マリンスノー
「そうです。」

バレないよう、微笑みながらそう答える。
作り笑いで塗り固められた自分の表情に吐き気を覚える。
でも雪加瀬さんにはバレてないみたいで、微笑み返してくれた。

雪加瀬さんは、先週うみくんに助けられた女の子だ。
体育の時間、体調不良で倒れた雪加瀬さんはうみくんに抱きかかえられて保健室へ運ばれた。
この時点で私は、今から雪加瀬さんに何を言われるのか見当がついていた。
だからこそ、自分の思いがバレてしまわないようにこの1週間この恐れに対して心の準備をしてきた。

「あの、堀川さんに聞きたいことがあるんですけど。」

「なんですか?」

「その……堀川さんって水原くんのお付き合いされてるんですか?」

予想通りの質問に、用意してきた言葉で返す。

「付き合ってないですよ!ただの、幼なじみです。」

そう雪加瀬さんに伝えると、彼女はぱあっと花が咲いたように笑みを浮かべた。
喜びと安心。そして、期待。
まるで映し鏡みたい。恋する女の子の瞳をしていた。

「あ、あの……私、水原くんのこと好きになっちゃったみたいで。
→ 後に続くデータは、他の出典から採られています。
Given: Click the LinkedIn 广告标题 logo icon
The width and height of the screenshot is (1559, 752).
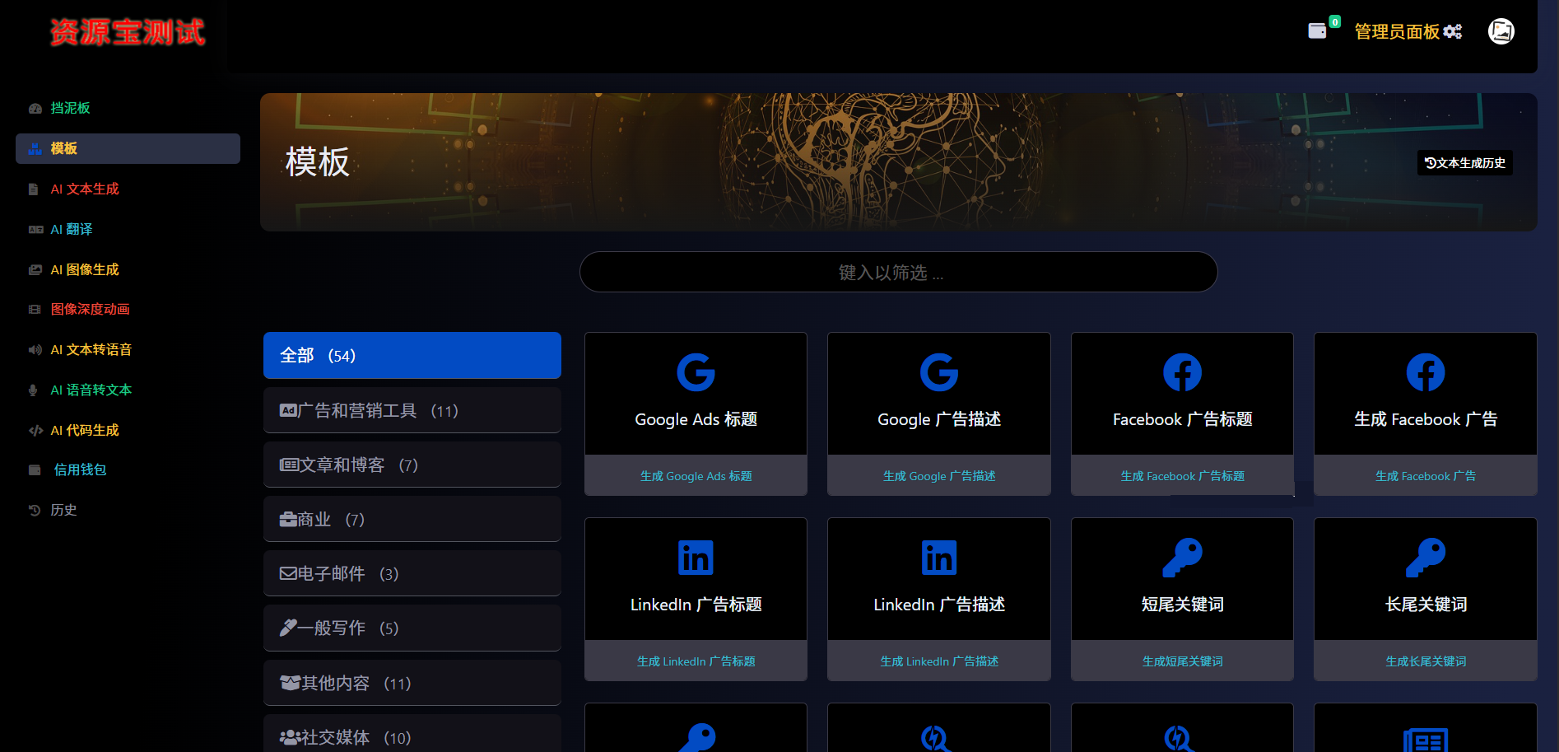Looking at the screenshot, I should [x=696, y=558].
」

やっぱり予想通りで。
真っ直ぐな彼女を見て、うみくんを思い出した。

「私、応援しますね。」

自分で自分を苦しめる言葉を、そっと吐き出した。
ヒリヒリと息ができなくなる痛みが全身に走る。
裏腹な言葉を口にして、嘘をつくことの苦しさを味わった。

「ありがとうございます、堀川さん!」

眩しいくらいに輝いて、悔しいくらいにかわいい笑顔を私に向ける。
そして、むなしさだけが心に残った。

彼女は、雪加瀬さんは。この学校では有名人だ。
“かわいい新入生がいる”
1年生の時、そう話題になった新入生が雪加瀬さんだった。